Пали целые поколения героев. Полюбите хотя бы одного из них, как
сыновья и дочери, гордитесь им, как великим человеком, который жил будущим.
Каждый, кто был верен будущему и умер за то, чтобы оно было прекрасно,
подобен изваянию, высеченному из камня. Тот же, кто из праха прошлого хотел
соорудить плотину и остановить половодье революции, тот - лишь фигурка из
гнилого дерева, пусть даже на мундире у него сейчас золотые галуны! Но и
этих людишек надо разглядеть во всем их ничтожестве и подлости, во всей их
жестокости и смехотворности, ибо и они - материал для будущих суждений.

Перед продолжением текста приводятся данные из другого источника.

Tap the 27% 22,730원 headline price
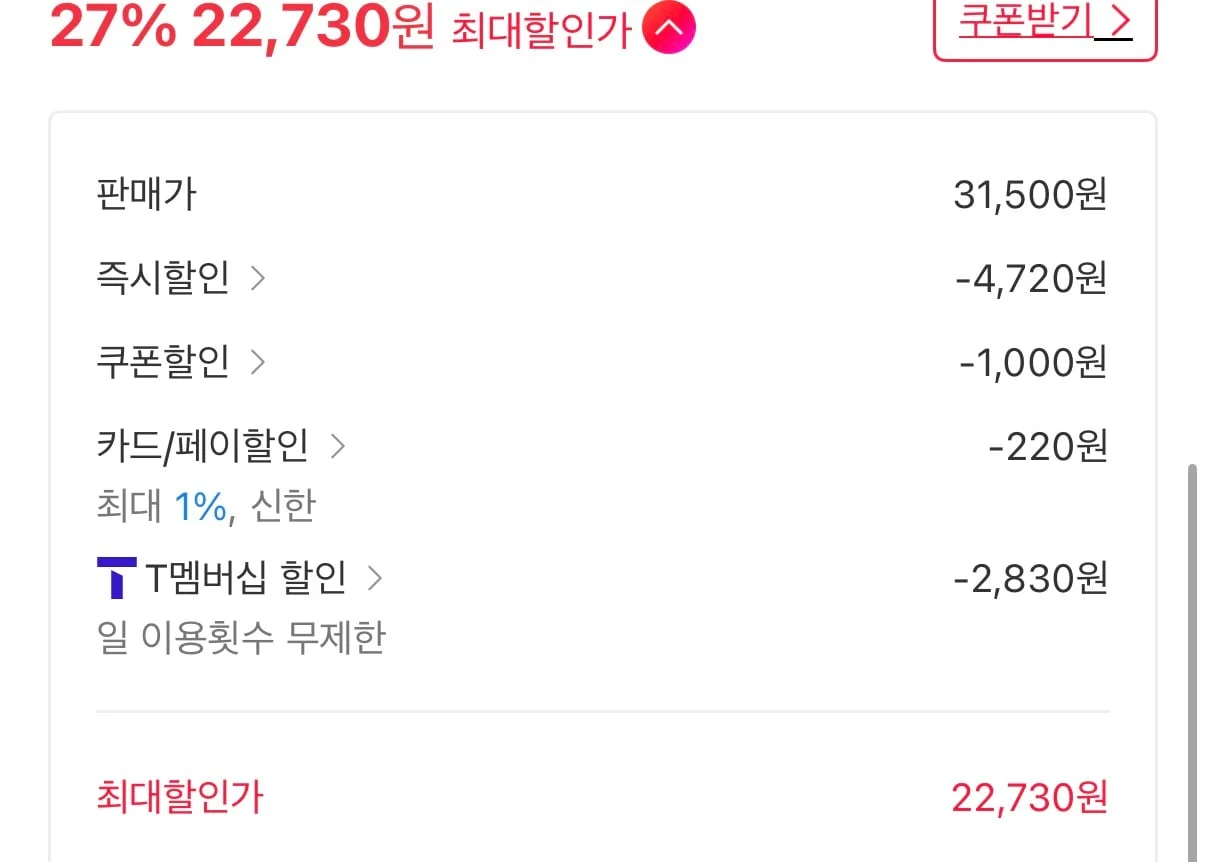 pyautogui.click(x=243, y=28)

То, что я смогу еще рассказать, - это только сырой материал,
свидетельские показания, не больше. Фрагменты, которые мне удалось подметить
на малом участке без перспективы. Но в них есть черты подлинной правды,
контуры больших и малых людей и людишек.
ЕЛИНЕКИ
Иозеф и Мария. Он трамвайщик, она служанка. Стоило посмотреть на их
квартиру. Простая, непритязательная современная мебель, библиотечка,
статуэтки, картины на стенах и чистота прямо невероятная. Казалось, что вся
жизнь хозяйки - в этой квартирке, что она и понятия не имеет об окружающем
мире. А между тем она уже давно была членом Коммунистической партии и
по-своему мечтала о справедливости. Оба вели работу скромно и незаметно, оба
были преданы делу и не отступили перед трудностями в тяжелые времена
оккупации.
Через три года гестаповцы ворвались в их квартиру. Иозеф и Мария стояли
рядом, подняв руки.
19 МАЯ 1943 ГОДА
Сегодня ночью мою Густу увозят в Польшу, "на работу". На немецкую
каторгу, на смерть от тифа. Мне остается жить несколько недель. Может быть,
два-три месяца.
Мое дело, говорят, уже передано в суд. Может быть, я пробуду еще месяц
в предварительном заключении в Панкраце, а потом - недалеко и до конца.
Репортажа мне уже не дописать. Попытаюсь все же продолжать его, если будет
Возможность. Сегодня не могу. Сегодня голова и сердце полны Густиной.